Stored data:

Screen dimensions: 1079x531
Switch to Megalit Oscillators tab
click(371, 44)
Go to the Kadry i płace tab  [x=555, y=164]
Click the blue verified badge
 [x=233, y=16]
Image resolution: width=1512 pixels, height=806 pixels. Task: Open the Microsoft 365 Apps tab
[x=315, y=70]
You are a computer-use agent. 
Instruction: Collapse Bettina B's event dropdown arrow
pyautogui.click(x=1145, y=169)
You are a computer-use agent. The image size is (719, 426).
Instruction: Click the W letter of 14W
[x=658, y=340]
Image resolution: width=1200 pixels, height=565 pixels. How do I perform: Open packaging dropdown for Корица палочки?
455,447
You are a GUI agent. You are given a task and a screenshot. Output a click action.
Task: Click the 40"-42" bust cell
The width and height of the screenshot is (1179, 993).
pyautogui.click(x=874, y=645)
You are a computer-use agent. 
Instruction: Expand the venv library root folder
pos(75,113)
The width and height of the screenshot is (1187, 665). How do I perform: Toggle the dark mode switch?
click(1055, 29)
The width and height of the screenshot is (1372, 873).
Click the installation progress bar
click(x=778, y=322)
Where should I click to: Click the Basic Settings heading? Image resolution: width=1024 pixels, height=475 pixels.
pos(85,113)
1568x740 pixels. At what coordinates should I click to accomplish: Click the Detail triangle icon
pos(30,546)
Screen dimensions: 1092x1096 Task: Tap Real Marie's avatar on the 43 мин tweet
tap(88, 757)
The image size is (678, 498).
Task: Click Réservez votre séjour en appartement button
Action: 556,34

● Work to do:
Present every line of the stored data items as a numbered list, leaving out any blank lines.

● Answer for this exercise:
1. Screen dimensions: 1079x531
2. Switch to Megalit Oscillators tab
3. click(371, 44)
4. Go to the Kadry i płace tab  [x=555, y=164]
5. Click the blue verified badge
6.  [x=233, y=16]
7. Image resolution: width=1512 pixels, height=806 pixels. Task: Open the Microsoft 365 Apps tab
8. [x=315, y=70]
9. You are a computer-use agent. 
10. Instruction: Collapse Bettina B's event dropdown arrow
11. pyautogui.click(x=1145, y=169)
12. You are a computer-use agent. The image size is (719, 426).
13. Instruction: Click the W letter of 14W
14. [x=658, y=340]
15. Image resolution: width=1200 pixels, height=565 pixels. How do I perform: Open packaging dropdown for Корица палочки?
16. 455,447
17. You are a GUI agent. You are given a task and a screenshot. Output a click action.
18. Task: Click the 40"-42" bust cell
19. The width and height of the screenshot is (1179, 993).
20. pyautogui.click(x=874, y=645)
21. You are a computer-use agent. 
22. Instruction: Expand the venv library root folder
23. pos(75,113)
24. The width and height of the screenshot is (1187, 665). How do I perform: Toggle the dark mode switch?
25. click(1055, 29)
26. The width and height of the screenshot is (1372, 873).
27. Click the installation progress bar
28. click(x=778, y=322)
29. Where should I click to: Click the Basic Settings heading? Image resolution: width=1024 pixels, height=475 pixels.
30. pos(85,113)
31. 1568x740 pixels. At what coordinates should I click to accomplish: Click the Detail triangle icon
32. pos(30,546)
33. Screen dimensions: 1092x1096 Task: Tap Real Marie's avatar on the 43 мин tweet
34. tap(88, 757)
35. The image size is (678, 498).
36. Task: Click Réservez votre séjour en appartement button
37. Action: 556,34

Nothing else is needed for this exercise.